What are your incentives for Slow Reading in today’s world? Where/how can it happen? Does it matter any more?

We might be surprised to hear what our kids have to say about all this.  Instead of telling them why they must Slow Read (for a test), ask them why they might want to. They might even create Slow Reading places and incentives of their own. How would that be for 21st century learning?

August 5, 2011

Hang ups: information comes to life

Filed under: learning,teaching — Candace Hackett Shively @ 4:17 pm

Teachers everywhere are decorating bulletin boards. That cheesy scalloped edging unrolls again, fencing in neatly printed names pinned into bus lists and birthdays. Posters with wise sayings come out of the closets, their corners perforated into patterns of tiny holes from staples and pushpins of years gone by. Shar Peis with mournful eyes tell us they hate Mondays, and maps depict pastel lands where foreign tongues are spoken. Back to School is here.

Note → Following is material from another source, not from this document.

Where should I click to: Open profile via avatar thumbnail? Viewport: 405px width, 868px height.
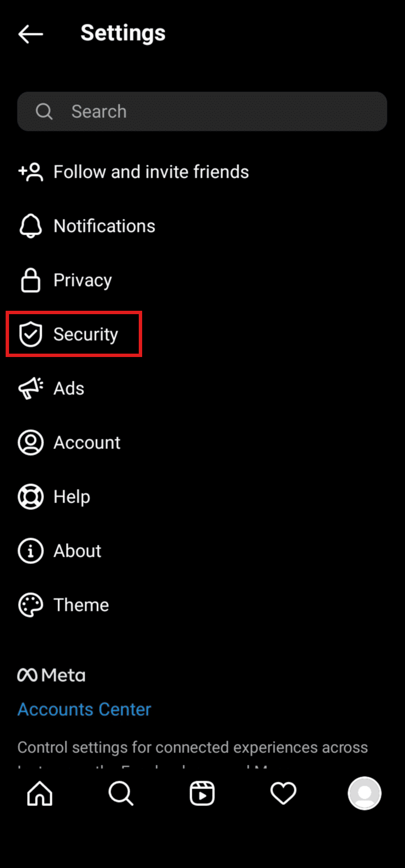pyautogui.click(x=364, y=794)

I wonder what students would put on a life bulletin board, one that they would actually pause to think about instead of staring out the window at teasing days better suited for swimming pools than desks. Perhaps an infographic of the top ten activities in the day of an American teen. Or the chief environmental damage caused by Americans… or my favorite, the hierarchy of digital distractions:

(I love the informationisbeautiful site!) If we’re going to make bulletin boards invitations to learning something, why not invite kids to contribute some questions? Let’s make information not only beautiful but meaningful. What infographic would best intrigue YOUR students, if you could have one made to order? Maybe you should have students make it on the first day. Give them the raw materials and see what happens.

Have an interactive whiteboard? Build an infographic together there on day 1,  something that shows how life connects to learning in your classroom.  It may be the one thing your students recall about your class ten years from now.

P.S. If you need something to fill some spaces in the meantime, try some quotes from TeachersFirst’s Hang Ups series.